For artist-adventurer James Balog, with the backing of a global electronics leader such as Samsung, he now has the means to spread his message wide and far. His EIS has already been the subject of a Nova/PBS TV special and a new book, Extreme Ice Now.
Balog on Photography:
We’ve been finding that visuals presented properly can captivate people in a way that the qualitative cannot. Visuals makes it real.
Eyes are the primary organ of human perception.
Numbers are an abstraction. Numbers must be processed by the brain and then interpreted. Only a small percentage of the population really speak the language of numbers easily.
Everyone gets the eye/visual thing.
Balog says that British Columbia is one of the world’s regions on the front lines of climate change.
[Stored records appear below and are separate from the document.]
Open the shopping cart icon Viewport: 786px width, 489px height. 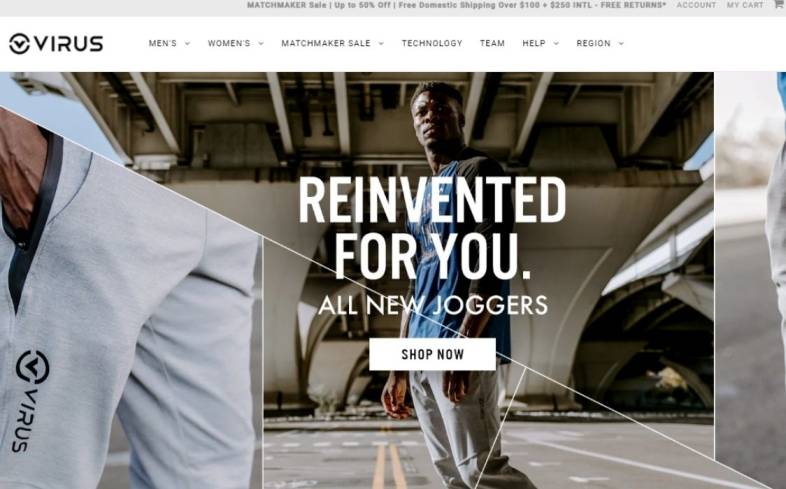click(779, 4)
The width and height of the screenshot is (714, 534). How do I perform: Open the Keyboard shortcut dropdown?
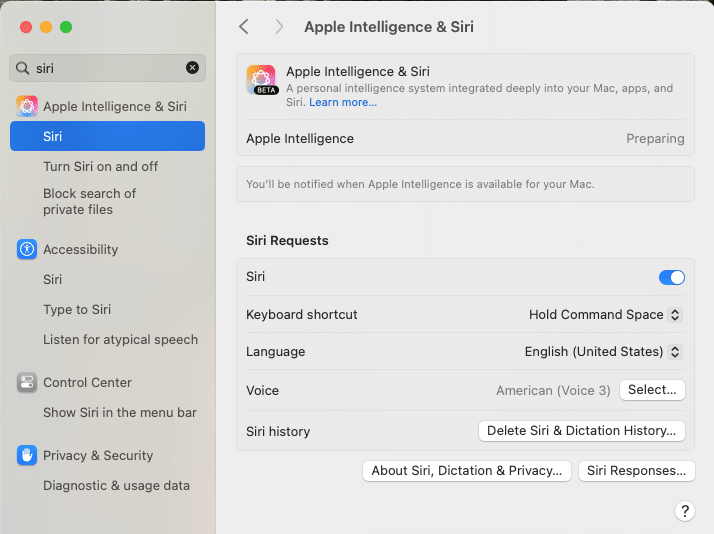coord(605,315)
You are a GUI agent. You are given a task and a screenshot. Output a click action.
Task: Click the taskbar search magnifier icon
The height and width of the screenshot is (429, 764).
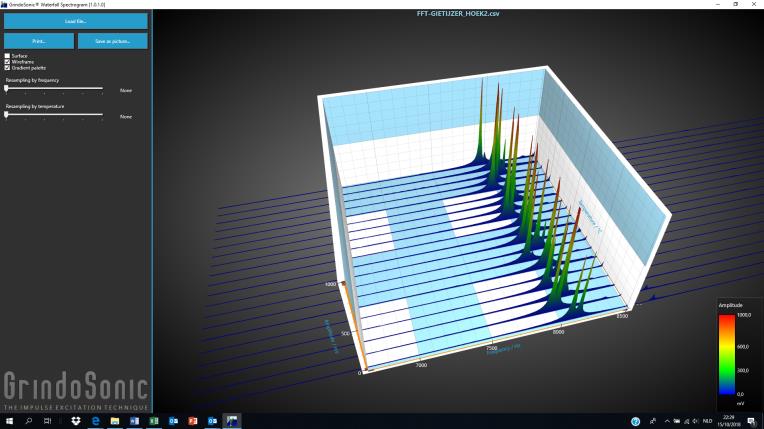28,421
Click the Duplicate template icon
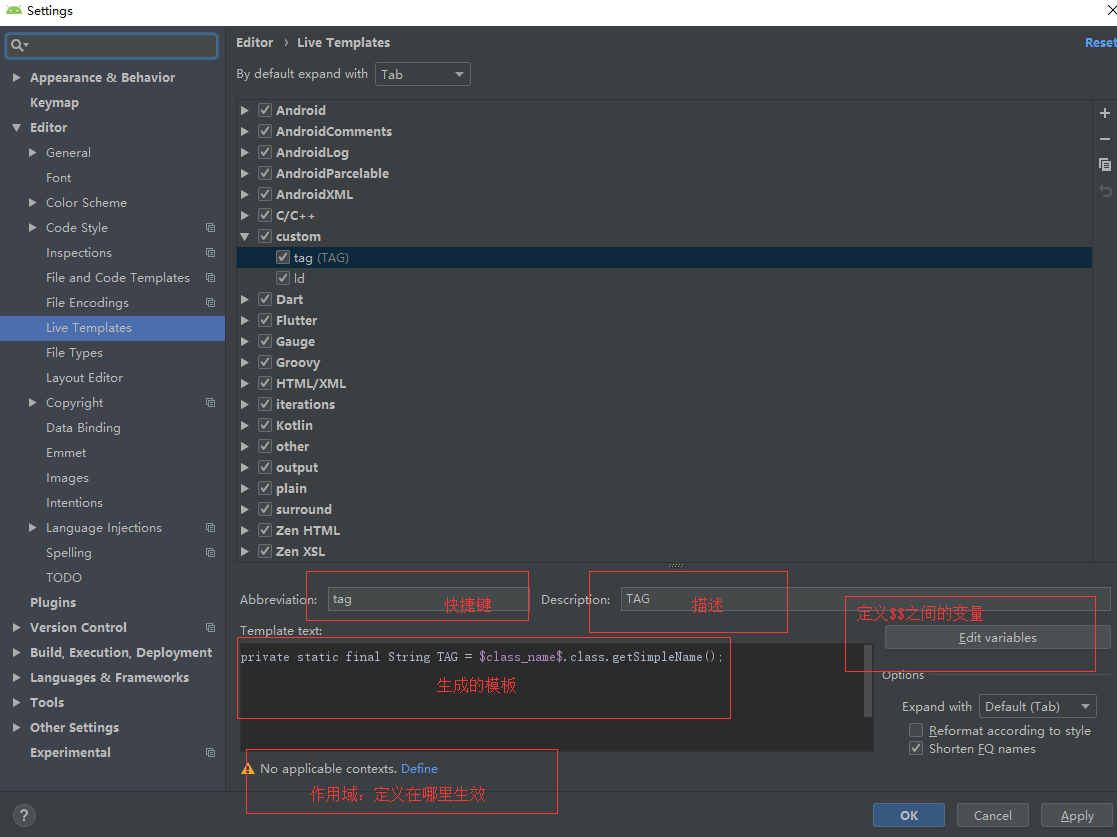The width and height of the screenshot is (1117, 837). point(1104,164)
A private foundation recently funded a reconaissance aerial tour to observe the area between between Mt. Garibaldi and Mt. Waddington. He admitted that he was “stunned” to discover the amount of glacial retreat there was. He said he had never seen such dramatic change in landscape. “I have seen a lot of changing mountains but I have not seen such a change like this,” said Balog.
With his Extreme Ice Survey organization, James Balog monitors other key areas of the globe: “We have time-lapse cameras posted in the Andes, Alps, Iceland,Greenland, N. Rockies U.S., and Alaska.”
Canada’s Minister of Environment Prentice said, “In addition to promoting sustainability at the Games, these innovative approaches will also showcase Canadian environmental technology and ingenuity to the world.”
More of VANOC’s [Vancouver Olympic Committee] and Canada’s Olympic environmental initiatives:
- Environmental assessments of Olymipic venue sites to reduce the ecological footprint of the Games;
- The Canada Line representing 19 kilometers rail transit system that links downtown Vancouver with central Richmond and the Vancouver International Airport funded under the Canada Strategic Infrastructure Program;
- The BC Hydrogen Highway project showcasing hydrogen and fuel-cell technology including fuel-cell vehicles and fuelling stations, and;
- The wave roof of the Richmond Oval made from recycled wood from trees destroyed by pine beetles.